[Saved entries]
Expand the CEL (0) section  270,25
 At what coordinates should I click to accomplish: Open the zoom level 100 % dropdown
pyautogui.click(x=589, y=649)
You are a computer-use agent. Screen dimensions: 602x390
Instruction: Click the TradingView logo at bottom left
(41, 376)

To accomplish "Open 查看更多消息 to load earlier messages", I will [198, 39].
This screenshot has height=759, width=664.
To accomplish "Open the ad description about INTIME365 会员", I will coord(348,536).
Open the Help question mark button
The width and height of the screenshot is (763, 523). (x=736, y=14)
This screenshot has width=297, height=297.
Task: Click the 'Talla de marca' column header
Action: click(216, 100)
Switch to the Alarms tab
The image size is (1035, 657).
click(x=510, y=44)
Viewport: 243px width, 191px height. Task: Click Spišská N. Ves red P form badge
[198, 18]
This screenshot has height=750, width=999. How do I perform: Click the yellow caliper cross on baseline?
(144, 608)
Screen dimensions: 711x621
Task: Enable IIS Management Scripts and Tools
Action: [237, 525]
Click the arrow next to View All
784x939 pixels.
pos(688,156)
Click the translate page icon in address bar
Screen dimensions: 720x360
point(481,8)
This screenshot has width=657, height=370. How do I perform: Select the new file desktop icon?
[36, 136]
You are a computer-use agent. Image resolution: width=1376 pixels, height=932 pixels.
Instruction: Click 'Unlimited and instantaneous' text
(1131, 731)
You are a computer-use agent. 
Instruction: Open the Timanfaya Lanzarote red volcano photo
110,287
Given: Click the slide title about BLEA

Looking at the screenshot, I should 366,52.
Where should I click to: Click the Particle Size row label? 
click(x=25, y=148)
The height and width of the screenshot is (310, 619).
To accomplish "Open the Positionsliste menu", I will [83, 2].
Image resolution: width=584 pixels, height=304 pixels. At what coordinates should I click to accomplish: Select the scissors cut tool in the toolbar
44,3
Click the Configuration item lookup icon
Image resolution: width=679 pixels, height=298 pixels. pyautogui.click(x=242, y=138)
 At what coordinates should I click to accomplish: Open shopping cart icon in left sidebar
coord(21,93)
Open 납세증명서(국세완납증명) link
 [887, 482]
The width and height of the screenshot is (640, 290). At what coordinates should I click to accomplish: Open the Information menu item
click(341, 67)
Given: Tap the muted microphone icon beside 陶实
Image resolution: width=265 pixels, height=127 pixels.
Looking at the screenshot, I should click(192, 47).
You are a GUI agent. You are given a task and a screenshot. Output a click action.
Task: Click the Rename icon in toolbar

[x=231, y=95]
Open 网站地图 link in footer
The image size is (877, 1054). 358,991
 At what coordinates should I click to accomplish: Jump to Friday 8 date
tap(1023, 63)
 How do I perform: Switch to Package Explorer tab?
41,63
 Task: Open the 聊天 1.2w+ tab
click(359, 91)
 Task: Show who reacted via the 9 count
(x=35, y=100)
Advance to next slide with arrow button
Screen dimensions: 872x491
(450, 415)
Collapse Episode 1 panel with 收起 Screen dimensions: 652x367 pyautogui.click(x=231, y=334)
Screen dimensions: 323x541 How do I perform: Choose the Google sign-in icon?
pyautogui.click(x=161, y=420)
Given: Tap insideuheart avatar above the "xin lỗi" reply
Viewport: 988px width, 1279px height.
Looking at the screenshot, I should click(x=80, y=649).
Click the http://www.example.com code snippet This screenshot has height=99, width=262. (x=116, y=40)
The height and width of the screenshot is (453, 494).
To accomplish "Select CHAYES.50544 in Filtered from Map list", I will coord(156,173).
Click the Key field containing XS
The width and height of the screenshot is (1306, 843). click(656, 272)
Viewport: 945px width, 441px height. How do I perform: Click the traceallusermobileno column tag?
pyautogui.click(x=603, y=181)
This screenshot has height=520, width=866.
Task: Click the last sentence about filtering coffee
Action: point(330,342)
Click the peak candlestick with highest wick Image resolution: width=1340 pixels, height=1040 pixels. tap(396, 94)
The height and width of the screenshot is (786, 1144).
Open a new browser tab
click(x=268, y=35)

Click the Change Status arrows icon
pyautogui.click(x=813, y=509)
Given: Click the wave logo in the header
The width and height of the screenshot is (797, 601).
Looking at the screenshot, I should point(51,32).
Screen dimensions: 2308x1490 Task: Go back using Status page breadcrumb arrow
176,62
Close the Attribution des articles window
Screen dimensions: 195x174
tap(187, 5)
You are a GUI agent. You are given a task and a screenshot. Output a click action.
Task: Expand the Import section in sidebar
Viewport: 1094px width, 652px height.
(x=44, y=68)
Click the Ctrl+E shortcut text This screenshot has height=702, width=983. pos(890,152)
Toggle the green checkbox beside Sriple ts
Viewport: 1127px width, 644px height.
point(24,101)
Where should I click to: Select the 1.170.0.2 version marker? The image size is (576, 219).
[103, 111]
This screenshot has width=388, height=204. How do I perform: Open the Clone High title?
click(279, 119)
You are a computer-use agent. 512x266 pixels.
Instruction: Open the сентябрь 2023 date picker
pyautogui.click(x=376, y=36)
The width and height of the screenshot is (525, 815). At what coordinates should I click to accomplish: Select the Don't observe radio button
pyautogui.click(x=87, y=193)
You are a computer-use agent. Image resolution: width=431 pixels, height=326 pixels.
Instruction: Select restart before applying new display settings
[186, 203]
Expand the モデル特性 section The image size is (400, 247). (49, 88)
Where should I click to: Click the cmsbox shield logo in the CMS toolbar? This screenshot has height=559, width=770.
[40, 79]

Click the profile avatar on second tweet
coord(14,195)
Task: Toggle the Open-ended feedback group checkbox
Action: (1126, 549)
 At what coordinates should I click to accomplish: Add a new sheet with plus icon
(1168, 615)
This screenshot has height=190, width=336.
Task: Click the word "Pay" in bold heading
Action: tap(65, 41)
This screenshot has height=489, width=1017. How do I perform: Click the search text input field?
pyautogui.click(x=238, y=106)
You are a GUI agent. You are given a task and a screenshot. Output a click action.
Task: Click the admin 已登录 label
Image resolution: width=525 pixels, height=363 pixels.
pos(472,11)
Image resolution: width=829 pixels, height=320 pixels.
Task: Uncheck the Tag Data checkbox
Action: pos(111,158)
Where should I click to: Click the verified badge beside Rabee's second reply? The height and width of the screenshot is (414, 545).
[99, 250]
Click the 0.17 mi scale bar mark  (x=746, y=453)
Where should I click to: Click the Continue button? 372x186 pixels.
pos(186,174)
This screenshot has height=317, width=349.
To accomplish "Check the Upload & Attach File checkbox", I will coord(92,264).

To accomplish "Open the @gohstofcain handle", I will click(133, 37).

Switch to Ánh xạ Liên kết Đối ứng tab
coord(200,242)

**WHAT TO PRODUCE**
Write down exactly the span of lines above from the one containing "You are a computer-use agent. 512x266 pixels." to the one containing "This screenshot has height=317, width=349.", both ends included.

**SOLUTION TO THIS EXERCISE**
You are a computer-use agent. 512x266 pixels.
Instruction: Open the сентябрь 2023 date picker
pyautogui.click(x=376, y=36)
The width and height of the screenshot is (525, 815). At what coordinates should I click to accomplish: Select the Don't observe radio button
pyautogui.click(x=87, y=193)
You are a computer-use agent. Image resolution: width=431 pixels, height=326 pixels.
Instruction: Select restart before applying new display settings
[186, 203]
Expand the モデル特性 section The image size is (400, 247). (49, 88)
Where should I click to: Click the cmsbox shield logo in the CMS toolbar? This screenshot has height=559, width=770.
[40, 79]

Click the profile avatar on second tweet
coord(14,195)
Task: Toggle the Open-ended feedback group checkbox
Action: (1126, 549)
 At what coordinates should I click to accomplish: Add a new sheet with plus icon
(1168, 615)
This screenshot has height=190, width=336.
Task: Click the word "Pay" in bold heading
Action: tap(65, 41)
This screenshot has height=489, width=1017. How do I perform: Click the search text input field?
pyautogui.click(x=238, y=106)
You are a GUI agent. You are given a task and a screenshot. Output a click action.
Task: Click the admin 已登录 label
Image resolution: width=525 pixels, height=363 pixels.
pos(472,11)
Image resolution: width=829 pixels, height=320 pixels.
Task: Uncheck the Tag Data checkbox
Action: pos(111,158)
Where should I click to: Click the verified badge beside Rabee's second reply? The height and width of the screenshot is (414, 545).
[99, 250]
Click the 0.17 mi scale bar mark  (x=746, y=453)
Where should I click to: Click the Continue button? 372x186 pixels.
pos(186,174)
This screenshot has height=317, width=349.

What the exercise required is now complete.